The idea of a linear index for arrays in matlab is an important one. An array in MATLAB is really just a vector of elements, strung out in memory. MATLAB allows you to use either a row and column index, or a single linear index. For example,
A = magic(3)
A =
8 1 6
3 5 7
4 9 2
A(2,3)
ans =
7
A(8)
ans =
7
We can see the order the elements are stored in memory by unrolling the array into a vector.
A(:)
ans =
8
3
4
1
5
9
6
7
2
As you can see, the 8th element is the number 7. In fact, the function find returns its results as a linear index.
find(A>6)
ans =
1
6
8
The result is, we can access each element in turn of a general n-d array using a single loop. For example, if we wanted to square the elements of A (yes, I know there are better ways to do this), one might do this:
B = zeros(size(A));
for i = 1:numel(A)
B(i) = A(i).^2;
end
B
B =
64 1 36
9 25 49
16 81 4
There are many circumstances where the linear index is more useful. Conversion between the linear index and two (or higher) dimensional subscripts is accomplished with the sub2ind and ind2sub functions.

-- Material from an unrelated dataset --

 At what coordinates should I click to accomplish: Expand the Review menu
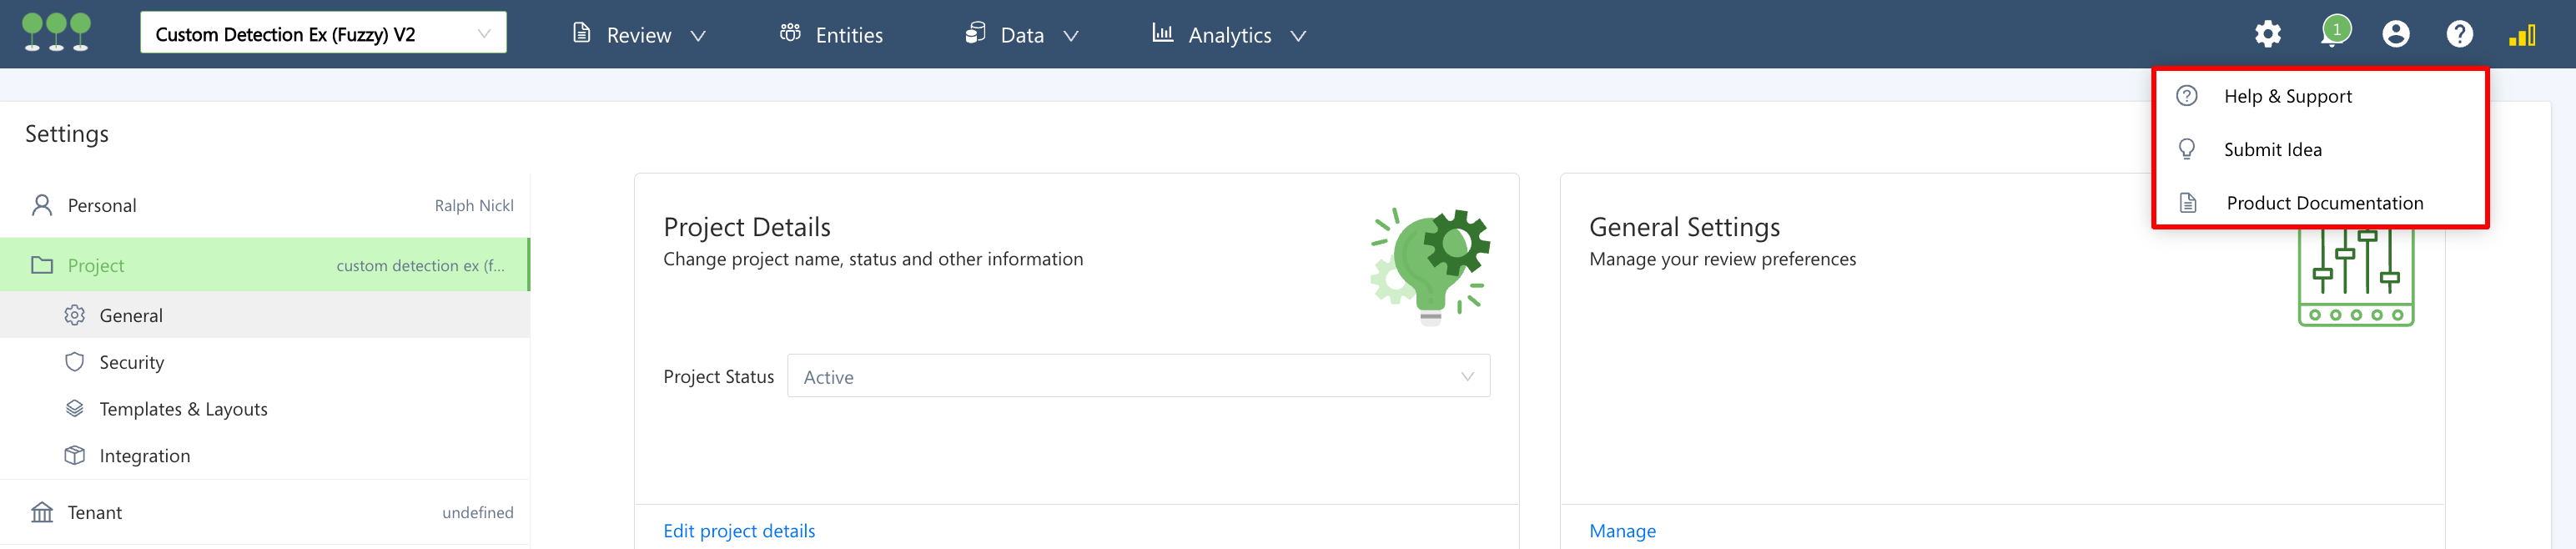640,36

The linear index applies in general to any array in matlab. So you can use it on structures, cell arrays, etc. The only problem with the linear index is when they get too large. MATLAB uses a 32 bit integer to store these indexes. So if your array has more then a total of 2^32 elements in it, the linear index will fail. It is really only an issue if you use sparse matrices often, when occasionally this will cause a problem. (Though I don't use a 64 bit MATLAB release, I believe that problem has been resolved for those lucky individuals who do.)